The following day we began our ascent again into the Southern Chin Mountains towards Mt Victoria. We made good progress climbing steeply to the town of Midat and pushing on up the mountain through dusty trails and river crossings.

Click to enlarge

The Southern Chin mountains are famed for the women with tattooed faces. It is said that Chin girls were the most beautiful in all Asia and the parents of young girls would have their faces tattooed as a way of becoming ‘ugly’ to the neighboring Burmese king and Princes to avoid being kidnapped. Others say they were tattooed to identify their tribes in the event they were kidnapped by rivals. For additional reading there is a good article here and Google Images has plenty of photos!

You would be hard pushed meet one of these women in real life and not part of a tourist show. However, our route by bike took us to villages that were inaccessible to cars and many 4×4 vehicles. One single track took us down to a small community where two families were working hard stripping corn and packing bark. You can clearly see the tattoos on the ladies face. I can’t guess at her age now but you can tell she was a beauty in earlier life. We spent a few hours there helping two families with some of their jobs and shared some laughs and mutual curiosity. The bark in the video below is dried on roof tops and then selected by tapping it and feeling for moisture. If it appears hard enough then it is good to be packed up. I think I understood that it would be made into powder, sent to Yangon, and then sold into the western cosmetics industry.
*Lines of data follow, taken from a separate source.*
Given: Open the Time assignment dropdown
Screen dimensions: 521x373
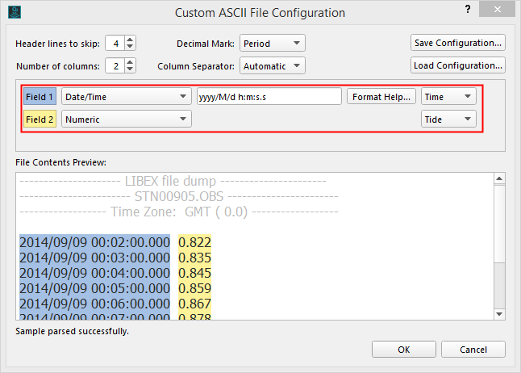Looking at the screenshot, I should click(x=448, y=97).
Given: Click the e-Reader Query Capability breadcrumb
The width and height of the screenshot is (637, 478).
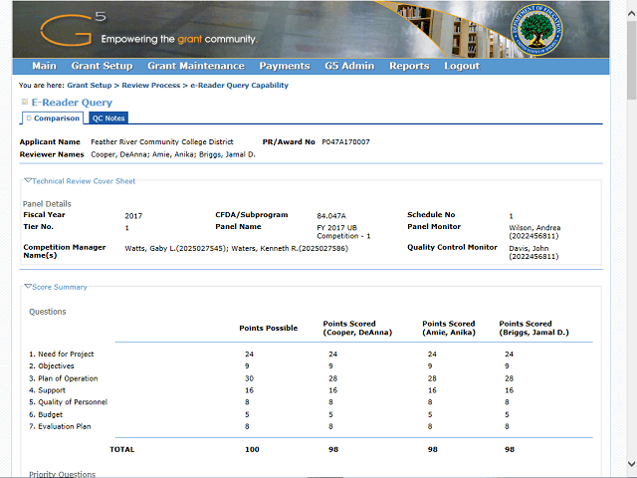Looking at the screenshot, I should 239,86.
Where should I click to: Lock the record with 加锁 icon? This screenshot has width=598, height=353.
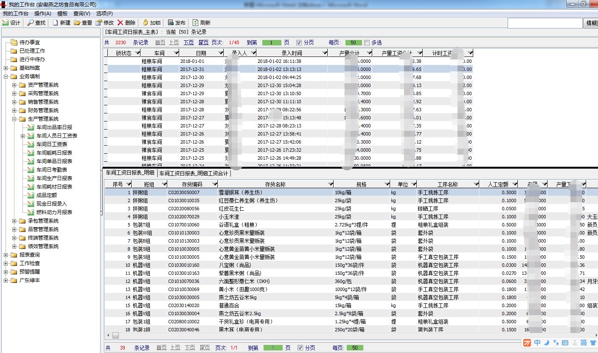point(145,23)
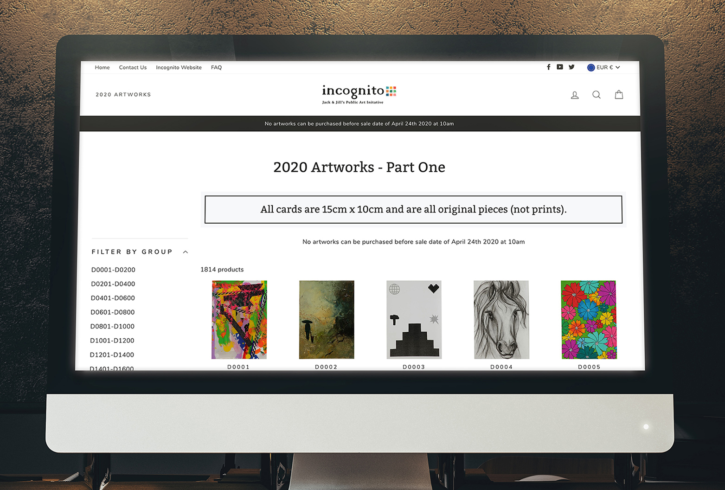The height and width of the screenshot is (490, 725).
Task: Open the search magnifier icon
Action: [x=597, y=95]

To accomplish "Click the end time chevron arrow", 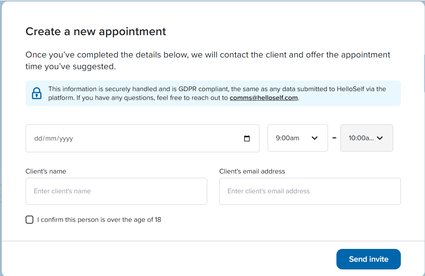I will (380, 138).
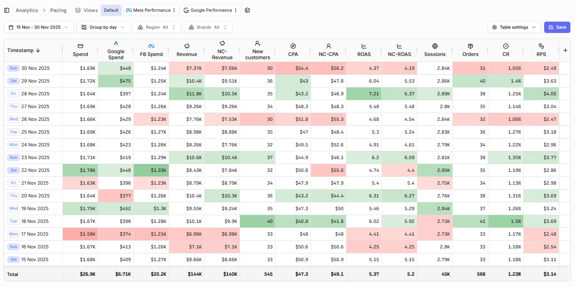
Task: Go to Analytics breadcrumb link
Action: point(27,10)
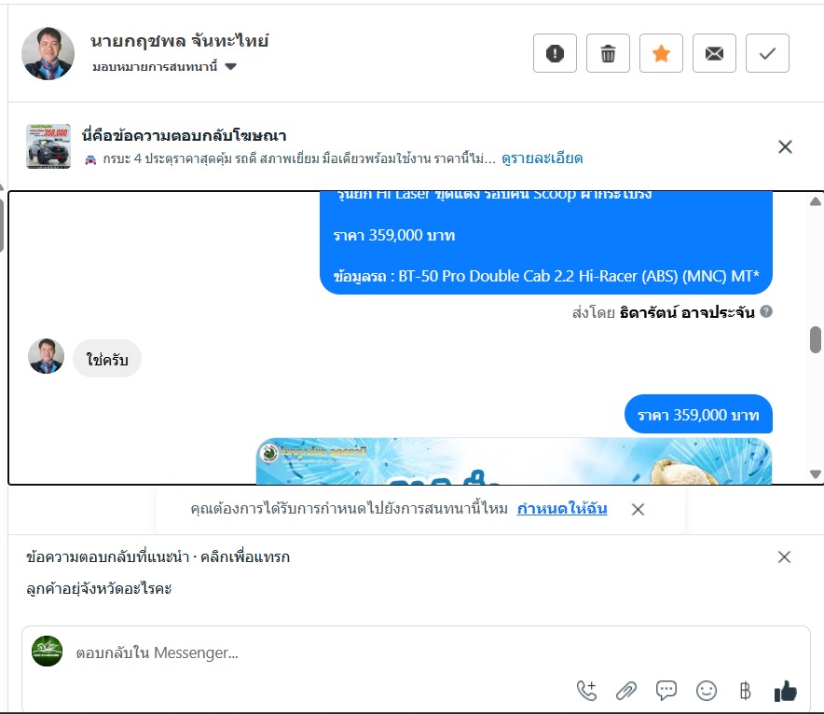Click the baht payment request icon
The image size is (824, 714).
point(745,691)
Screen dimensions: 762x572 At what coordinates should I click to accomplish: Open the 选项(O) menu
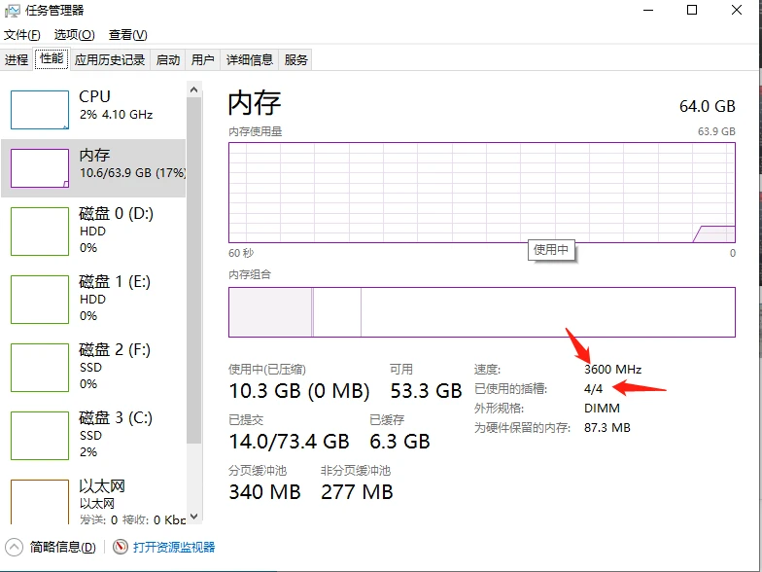pyautogui.click(x=74, y=35)
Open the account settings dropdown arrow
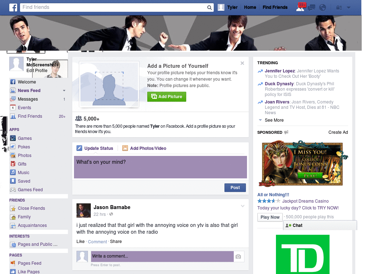366x274 pixels. coord(348,7)
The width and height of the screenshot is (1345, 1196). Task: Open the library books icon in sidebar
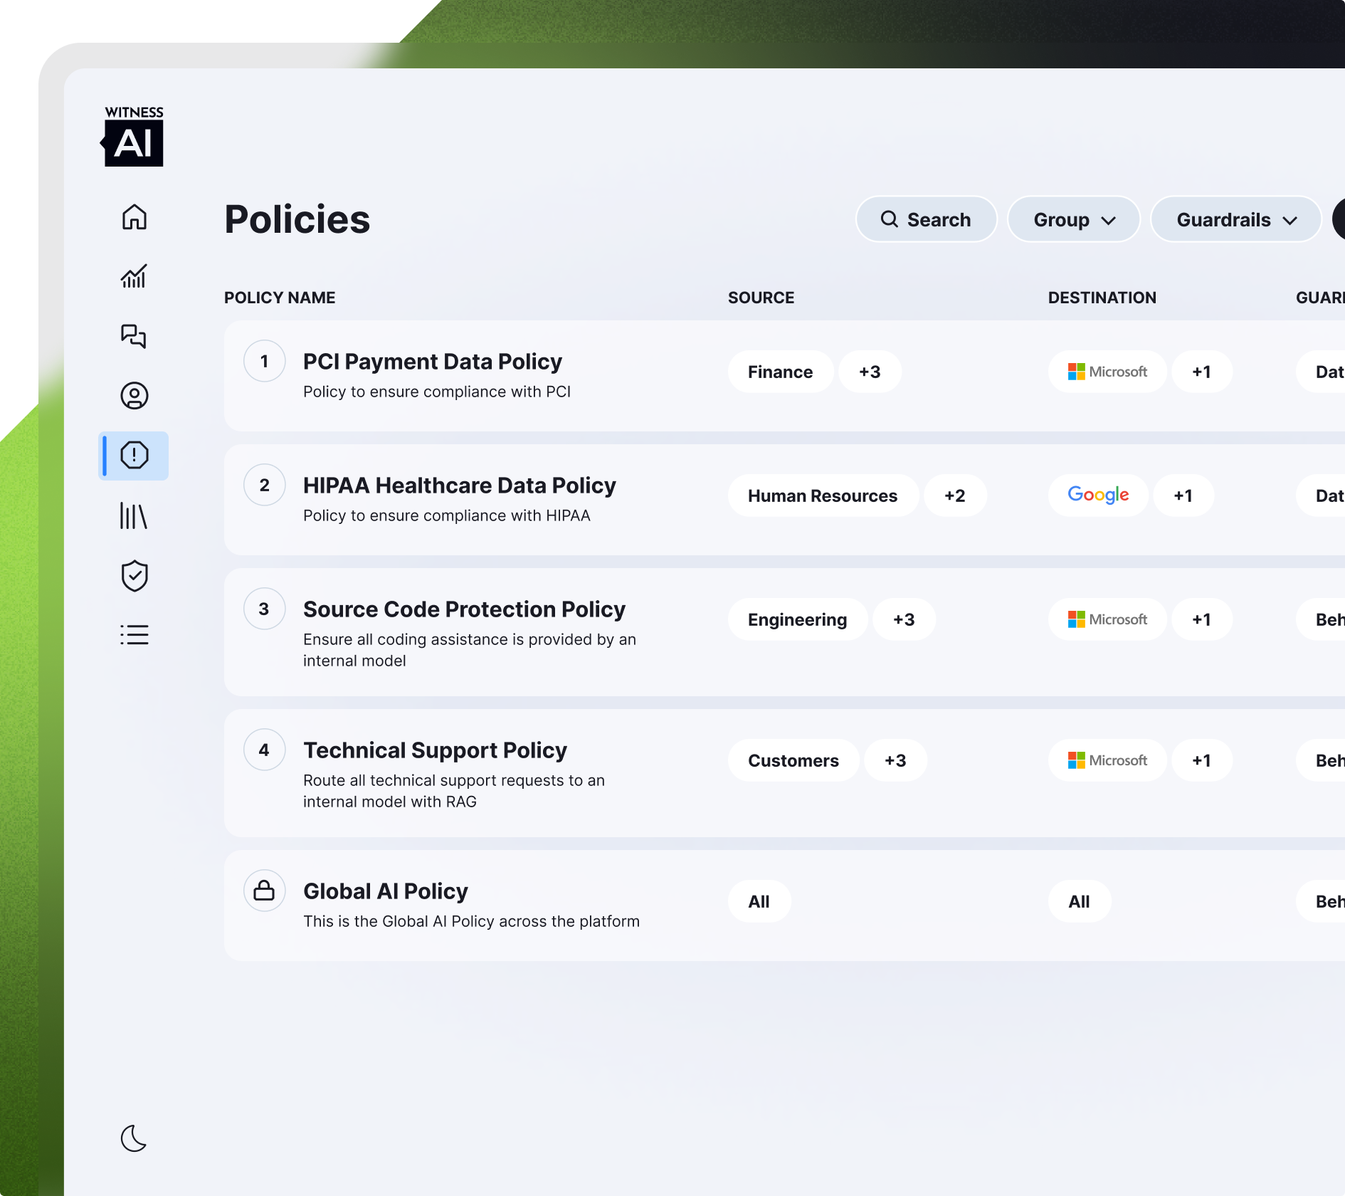point(134,515)
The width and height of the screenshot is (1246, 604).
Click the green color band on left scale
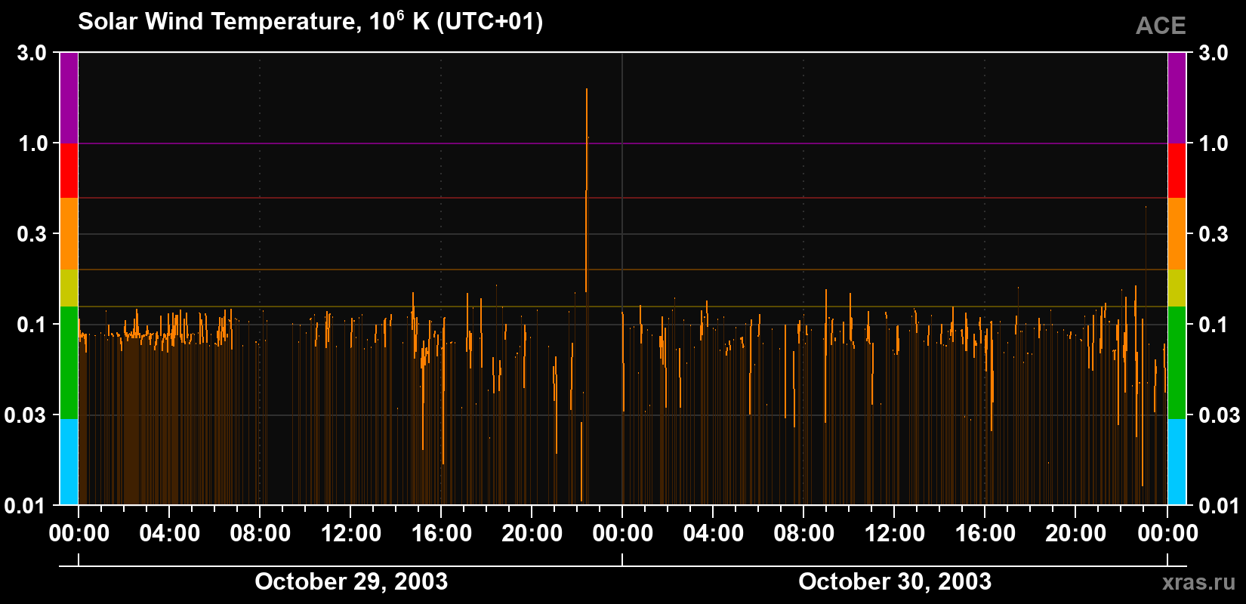point(69,362)
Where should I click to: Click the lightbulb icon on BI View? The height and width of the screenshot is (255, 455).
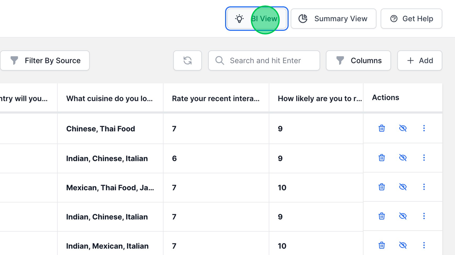pyautogui.click(x=239, y=19)
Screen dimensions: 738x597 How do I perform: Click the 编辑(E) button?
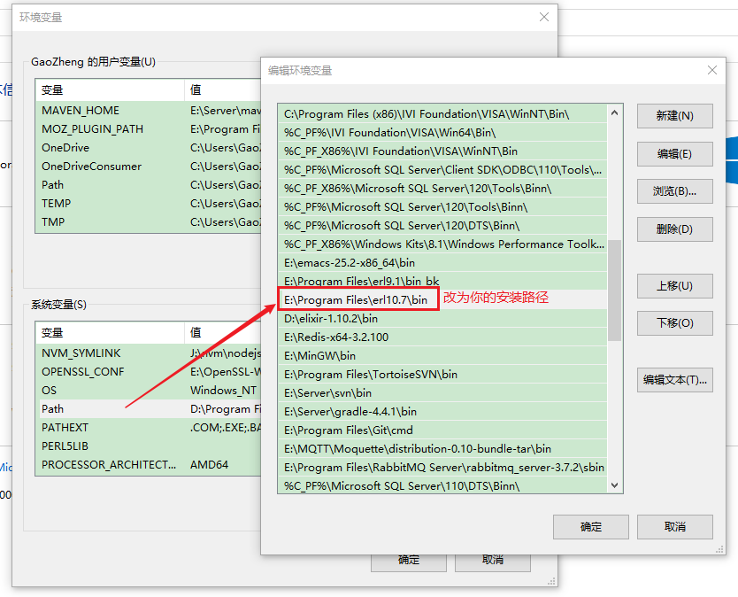pos(674,153)
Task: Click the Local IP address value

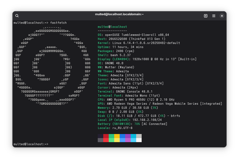Action: (x=147, y=120)
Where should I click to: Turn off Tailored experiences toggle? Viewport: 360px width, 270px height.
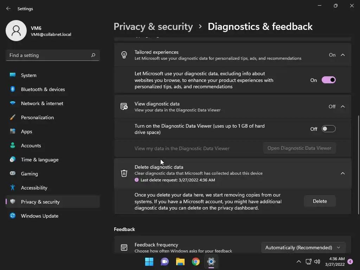(328, 80)
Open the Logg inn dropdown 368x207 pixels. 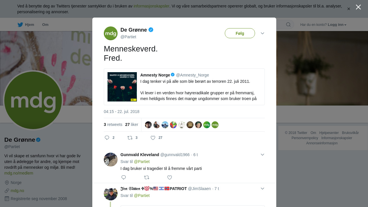pos(337,25)
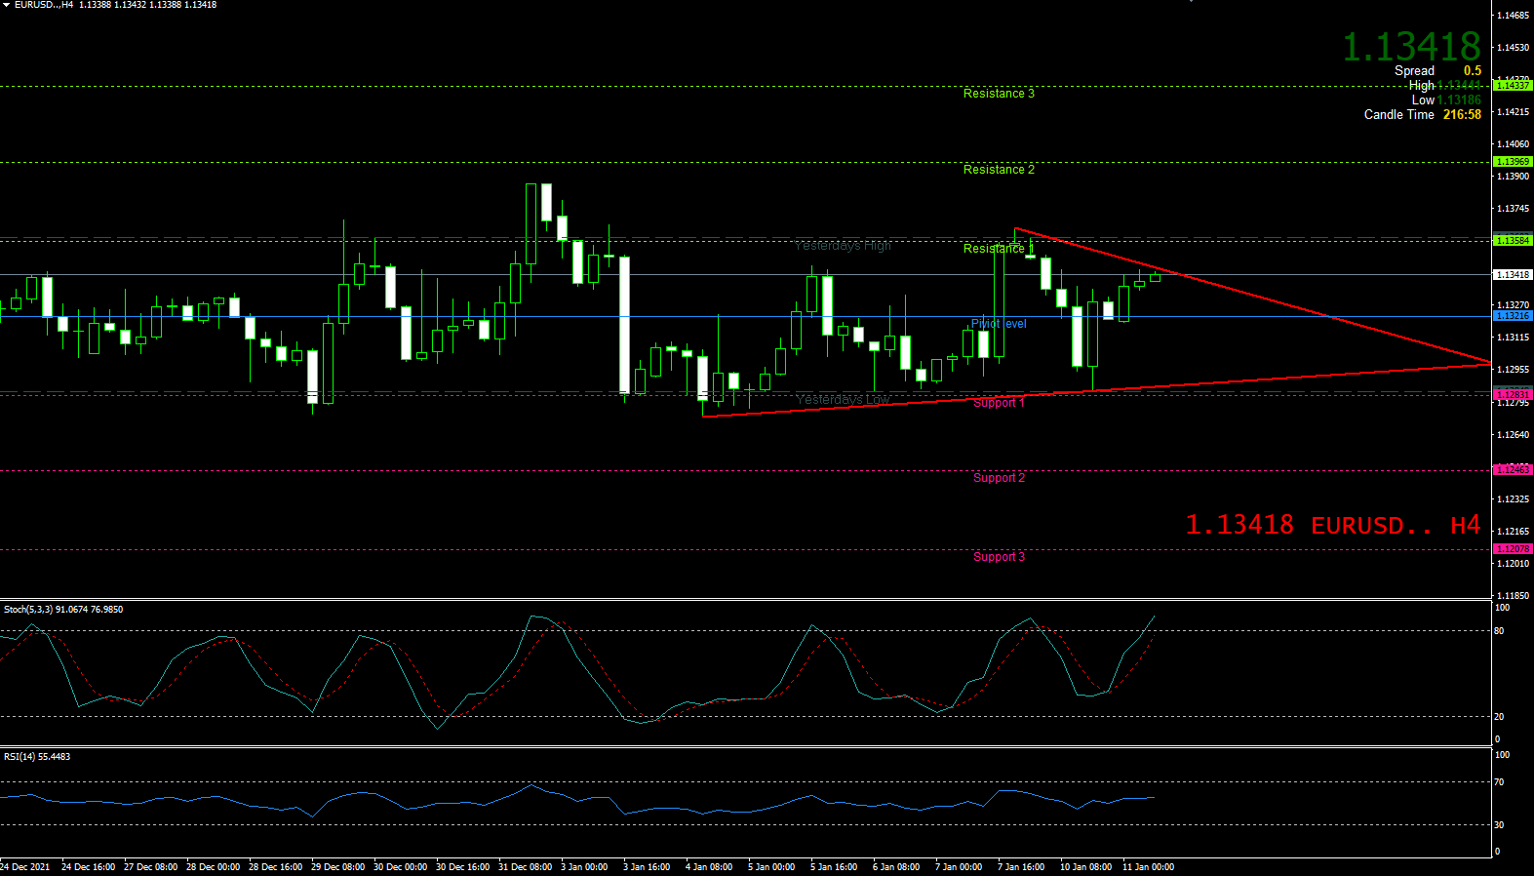Click the yellow Spread value 0.5
Image resolution: width=1534 pixels, height=876 pixels.
(1472, 71)
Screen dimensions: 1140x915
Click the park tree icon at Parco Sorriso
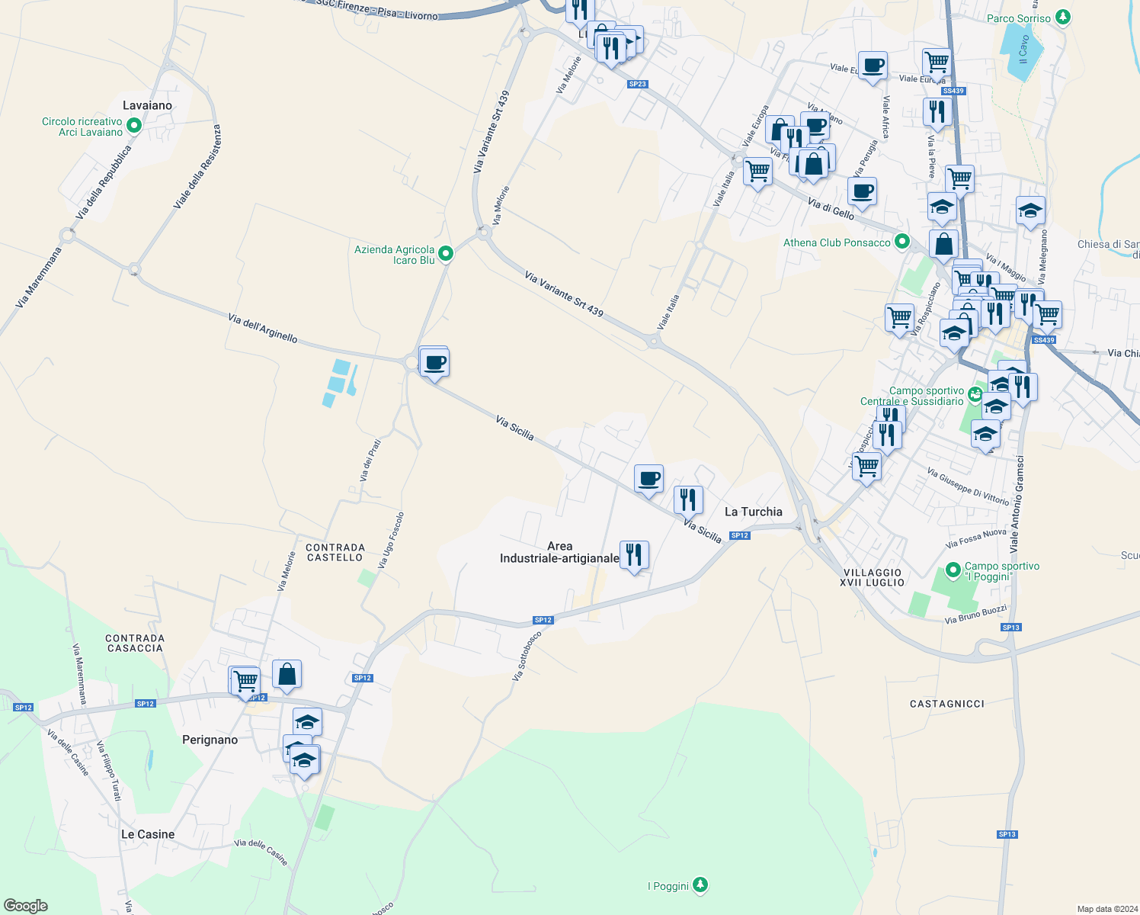pyautogui.click(x=1064, y=17)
Looking up into a thick canopy of trees. Click to enlarge.

Continuing up the mountain the trees changed into thick rainforest. We swept along good tracks until a single track extended up towards the summit and the trees gave way to large flowering shrubs with brilliant red flowers. Maybe the same flowers whose petals line the floor of the Pagoda on the summit of My Kennedy the week before!?

We didn’t think it would be possible to reach the summit with our bikes but it turned out to be relatively easy. A camping spot was found and a sheltered place for a fire. We learned it could drop below freezing at this altitude, compared to the 35 degree heat on the plains the day before. The sunset was fantastic but the sunrise was even more spectacular. As the sun rose, it lit it up a Golden Pagoda perfectly, through a gap in the ridge. You could mistake this for coincidence but later in the trip we figured this might be intentional.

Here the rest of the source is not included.